The multi-center Phase 1 study is currently open for enrollment at NEXT Oncology (PI: Raghad Karim) in San Antonio, TX, MD Anderson Cancer Center (PI: Sarina Piha-Paul) and Peninsula Cancer Institute (PI: Alexander Starodub) in Newport News, VA. The study will be a multicenter, all-comers solid tumor dose-finding trial with expansion cohorts planned in 2020. AMV564 is being administered to solid tumor patients by subcutaneous injection.

About AMV564

AMV564 is a bivalent, bispecific (2:2) T cell engager that binds CD33 and CD3. To date, over 50 patients have received AMV564 in two Phase 1 clinical trials for acute myeloid leukemia (AML) and myelodysplastic syndromes (MDS). It is currently being evaluated in a First-in-Human Phase 1 trial in patients with relapsed/refractory AML at Washington University School of Medicine, MD Anderson Cancer Center, New York-Presbyterian/Weill Cornell Medical Center and Weill Cornell Medicine, Fred Hutchinson Cancer Research Center, The Ohio State University Wexner Medical Center, University of Pennsylvania Medical Center, Northwestern Memorial Hospital, and The Johns Hopkins Hospital.
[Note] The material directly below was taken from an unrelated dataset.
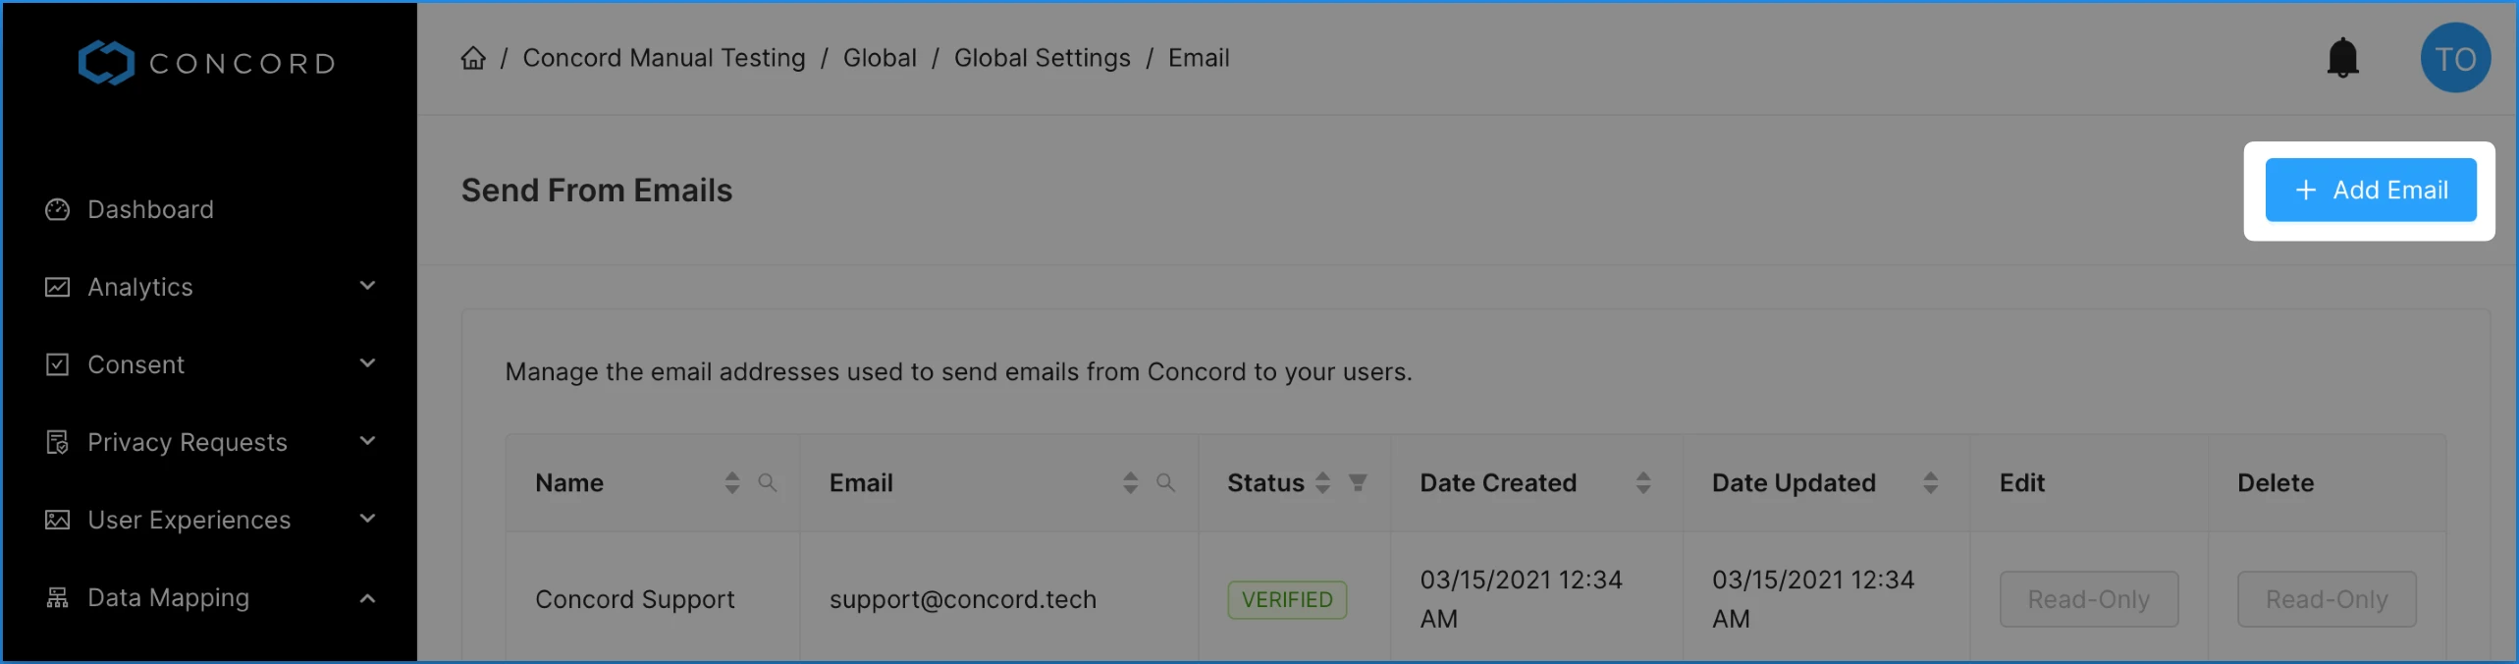Click the Add Email button
The width and height of the screenshot is (2519, 664).
click(2370, 190)
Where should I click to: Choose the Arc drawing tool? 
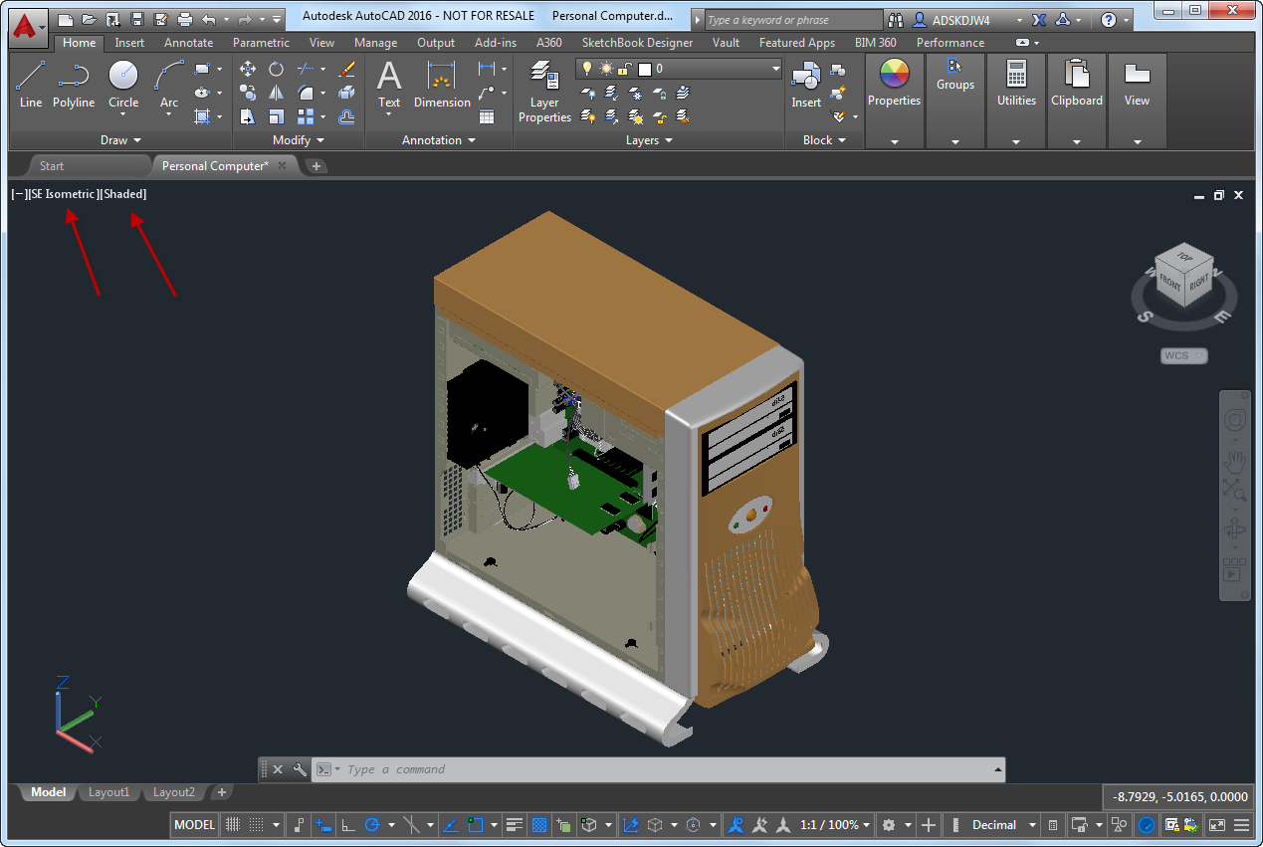[x=169, y=84]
The safety, efficacy and selectivity of AMV564 was highlighted most recently at both the 24th European Hematology Association (EHA) (Free EHA Whitepaper) meeting in Amsterdam (Abstract S877) and at the 60th Annual Meeting of the American Society of Hematology (ASH) (Free ASH Whitepaper) in San Diego, CA last December. Amphivena believes that AMV564 has demonstrated novel clinical activity by rapidly and selectively eliminating leukemic blasts and rare immature, granulocytic and monocytic MDSCs while sparing normal CD33-expressing cells, including neutrophils and monocytes.

AMV564 is also being evaluated in a Phase 1 solid tumor study which is currently open to enrollment.